Key Experimental Results

Main Results — Augmentation Performance Comparison

Training Data # Samples AIME25 AIME24 AMC MATH500 Avg
LIMO Baseline 817 44.50 56.30 91.41 93.80 71.50
LIMO + SAND-Math 817+500 48.89 57.92 92.50 94.00 73.32
LIMO + openr1_math 817+500 47.71 56.04 92.50 93.80 72.51
LIMO + MetamathQA 817+500 31.04 46.25 47.24 56.40 45.23
LIMO + OpenMathInstruct 817+500 18.13 38.96 64.53 72.40 48.50

SAND-Math outperforms the second-best synthetic dataset (MetamathQA) by 17.85pp on AIME25.

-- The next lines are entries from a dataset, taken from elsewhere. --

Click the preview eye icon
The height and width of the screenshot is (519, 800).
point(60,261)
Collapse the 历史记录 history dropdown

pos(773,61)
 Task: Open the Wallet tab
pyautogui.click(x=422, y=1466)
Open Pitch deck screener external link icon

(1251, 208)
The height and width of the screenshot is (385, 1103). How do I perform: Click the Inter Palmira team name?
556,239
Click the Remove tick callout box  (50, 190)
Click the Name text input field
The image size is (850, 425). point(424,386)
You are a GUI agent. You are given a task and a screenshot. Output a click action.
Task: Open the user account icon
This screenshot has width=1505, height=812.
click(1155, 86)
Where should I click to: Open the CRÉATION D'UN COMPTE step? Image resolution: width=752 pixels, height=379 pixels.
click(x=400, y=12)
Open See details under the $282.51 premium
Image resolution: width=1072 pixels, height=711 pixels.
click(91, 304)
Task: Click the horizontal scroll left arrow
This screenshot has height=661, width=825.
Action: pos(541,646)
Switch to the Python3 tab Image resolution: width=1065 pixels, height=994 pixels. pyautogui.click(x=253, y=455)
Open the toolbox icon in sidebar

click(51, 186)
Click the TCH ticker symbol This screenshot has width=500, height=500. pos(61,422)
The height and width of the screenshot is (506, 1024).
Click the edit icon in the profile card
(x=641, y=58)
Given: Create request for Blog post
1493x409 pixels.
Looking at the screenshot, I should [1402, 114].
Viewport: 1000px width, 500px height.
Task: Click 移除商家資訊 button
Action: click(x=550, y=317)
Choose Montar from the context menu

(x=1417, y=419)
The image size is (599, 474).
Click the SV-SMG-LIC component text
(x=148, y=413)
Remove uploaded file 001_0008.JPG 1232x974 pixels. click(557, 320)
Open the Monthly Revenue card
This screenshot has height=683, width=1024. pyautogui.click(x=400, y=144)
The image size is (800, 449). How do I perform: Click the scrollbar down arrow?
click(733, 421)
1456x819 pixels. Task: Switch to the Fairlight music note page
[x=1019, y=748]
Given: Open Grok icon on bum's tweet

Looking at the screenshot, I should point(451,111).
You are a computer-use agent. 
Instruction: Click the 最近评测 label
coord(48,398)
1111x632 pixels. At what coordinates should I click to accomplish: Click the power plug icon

Ablation Study — Effect of Difficulty Hiking

Dataset AIME25 AIME24 AMC24 MATH500 Avg
LIMO + Base (1500) 46.38 59.09 92.71 93.6 72.94
LIMO + DH (1500) 49.23 60.55 93.17 94.6 74.39
LIMO + DH_w_LF (1500) 49.23 60.83 93.28 93.0 74.08

Difficulty Hiking improves the average score from 72.94 → 74.39 (+1.45pp); longer reasoning chains also contribute positively.

Key Findings

  1. SAND-Math fine-tuned in isolation (69.10) already approaches the human-curated openr1_math (70.27).
  2. In the augmentation setting, SAND-Math outperforms all datasets (+0.81pp over openr1_math).
  3. Difficulty scores are concentrated in the 6–8 range, substantially higher than other synthetic datasets (3–5).
  4. The overall pipeline yield rate is ~35% (from 23K → 8.8K problems).

Highlights & Insights

  • No seed data required: Problems are generated entirely from scratch without relying on existing training sets such as GSM8K or MATH.
  • Elegant design of Difficulty Hiking: The approach leverages the metacognitive capacity of LLMs to systematically increase problem complexity through cross-domain concept fusion.
  • High sample efficiency: As few as 500 SAND-Math problems suffice to significantly augment a strong baseline.
  • Comprehensive quality assurance pipeline: Self-consistency → deduplication → decontamination → difficulty filtering → novelty filtering, with each step quantitatively validated.

Limitations & Future Work

  1. The ceiling on output quality is bounded by the teacher model's capacity (DeepSeek-R1 yields 41.9%; GPT-OSS 120B achieves 74.0%).
  2. Only 500 samples are used for proof-of-concept validation; large-scale post-training remains to be explored.
  3. Difficulty Hiking is demonstrated for only a single iteration; the effect of multiple iterations is unknown.
  4. The approach is limited to the mathematical domain; generalization to scientific or code reasoning tasks warrants further investigation.
  • LIMO (Ye et al., 2025): A "less is more" philosophy for reasoning data.
  • S1 (Muennighoff et al., 2025): Simple test-time scaling.
  • MetaMathQA (Yu et al., 2023): Bootstrapping math problems from seed data.
  • Insights: High quality outweighs large scale; metacognitive capabilities can be systematically exploited for data generation.

Rating

⭐⭐⭐⭐ (4/5) The method is concise and effective, and the Difficulty Hiking concept is novel. However, the experimental scale is limited (validated with only 500 samples), and the approach exhibits strong dependence on the teacher model.